次世代燃料 DME ディーゼル車実証走行試験中

DME(Dimethyl Ether)は、石炭、バイオマス等を原料にした次世代燃料です。
LPGと同様な取扱いができる液化ガスで、セタン価が高く、ディーゼルエンジンに適用できます。
いすゞ自動車では、将来的な代替燃料ニーズに備え「国土交通省次世代低公害車開発・実用化促進事業」にて大臣認定車の実証走行試験を行い、トータルで20万km程の実証走行を行ってきました。
これらの成果を基に、DME自動車の技術基準等の検討を行い、法整備へ向けた取り組みを行っています。

■ 低公害

  • 天然ガスを原料としたDME、さらには再生可能なバイオマスDMEでCO2削減に大幅な貢献が期待されています。
  • 分子構造より、炭素同士の結合が無いことから、燃焼時に黒煙の発生が無く、後処理装置を簡略化でき、商用車の代替燃料として最もポテンシャルを有すると考えられます。

■ エネルギーセキュリティ

  • 天然ガスの高度利用によるメタノールの流通を介しDME合成ができ、エネルギーセキュリティと可搬性に優れています。

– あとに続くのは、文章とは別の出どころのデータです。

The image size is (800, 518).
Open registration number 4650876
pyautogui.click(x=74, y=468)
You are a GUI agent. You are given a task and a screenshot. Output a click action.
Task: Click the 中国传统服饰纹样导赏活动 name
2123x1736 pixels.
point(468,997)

DeuSEL®(ミドリムシ バイオ燃料) 実証走行試験中

DeuSEL®とは、微細藻類ミドリムシ(学名:ユーグレナ)から抽出したバイオディーゼル燃料で、規格上は軽油と同じ性質なので、通常のディーゼルエンジンを搭載したバスやトラックなどの燃料として そのまま使う事ができます。
光合成によりCO2を吸収して育ったミドリムシを原料としているため、石油と比べ空気中のCO2増加を抑えられる炭素循環型の燃料です。
いすゞ自動車は、株式会社ユーグレナとの共同研究において実用化に向けた実証走行・性能試験等を行っています。

DeuSEL MIDORIMUSHI BIO FUEL DeuSEL®(デューゼル)はDIESEL(ディーゼル)とeuglena(ユーグレナ)を組み合わせた造語で、ユーグレナからつくったバイオディーゼルを表す、いすゞ自動車株式会社と株式会社ユーグレナの共同で登録した商標です。
微細藻類ミドリムシ(学名:ユーグレナ) 体内に葉緑素を持ち、光合成を行う 体内に生成された油脂を抽出・精製 ディーゼルエンジンの燃料として活用
DeuSEL®バスが活躍中! 2014年7月より、通常のディーゼルエンジンを搭載したバスにDeuSEL®を入れて定期運行を行っています。このバスは、神奈川県のいすゞ藤沢工場と湘南台駅を結び、いすゞ社員の通勤や、いすゞ藤沢工場に御用のお客様送迎用として活躍しています。